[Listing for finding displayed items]
---+---

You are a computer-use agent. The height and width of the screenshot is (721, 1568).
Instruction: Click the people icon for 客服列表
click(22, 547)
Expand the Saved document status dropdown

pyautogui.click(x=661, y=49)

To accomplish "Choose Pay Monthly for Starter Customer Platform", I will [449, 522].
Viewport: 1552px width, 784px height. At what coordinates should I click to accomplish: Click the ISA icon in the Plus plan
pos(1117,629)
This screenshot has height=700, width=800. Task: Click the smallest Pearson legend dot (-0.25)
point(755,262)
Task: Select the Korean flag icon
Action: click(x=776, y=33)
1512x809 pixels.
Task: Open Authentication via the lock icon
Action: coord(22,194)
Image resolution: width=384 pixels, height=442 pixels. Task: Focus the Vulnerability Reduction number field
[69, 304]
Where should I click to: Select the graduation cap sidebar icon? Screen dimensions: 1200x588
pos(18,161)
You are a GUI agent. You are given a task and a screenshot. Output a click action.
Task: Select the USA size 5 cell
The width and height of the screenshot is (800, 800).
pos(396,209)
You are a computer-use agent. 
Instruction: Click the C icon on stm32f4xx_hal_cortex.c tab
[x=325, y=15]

---+---

THE TASK
Can you edit the listing from the line with "Expand the Saved document status dropdown" through the end, replacing "dropdown" with "menu" and leaving all else unchanged, and give back only those lines?

WRITTEN SOLUTION
Expand the Saved document status menu

pyautogui.click(x=661, y=49)

To accomplish "Choose Pay Monthly for Starter Customer Platform", I will [449, 522].
Viewport: 1552px width, 784px height. At what coordinates should I click to accomplish: Click the ISA icon in the Plus plan
pos(1117,629)
This screenshot has height=700, width=800. Task: Click the smallest Pearson legend dot (-0.25)
point(755,262)
Task: Select the Korean flag icon
Action: click(x=776, y=33)
1512x809 pixels.
Task: Open Authentication via the lock icon
Action: coord(22,194)
Image resolution: width=384 pixels, height=442 pixels. Task: Focus the Vulnerability Reduction number field
[69, 304]
Where should I click to: Select the graduation cap sidebar icon? Screen dimensions: 1200x588
pos(18,161)
You are a GUI agent. You are given a task and a screenshot. Output a click action.
Task: Select the USA size 5 cell
The width and height of the screenshot is (800, 800).
pos(396,209)
You are a computer-use agent. 
Instruction: Click the C icon on stm32f4xx_hal_cortex.c tab
[x=325, y=15]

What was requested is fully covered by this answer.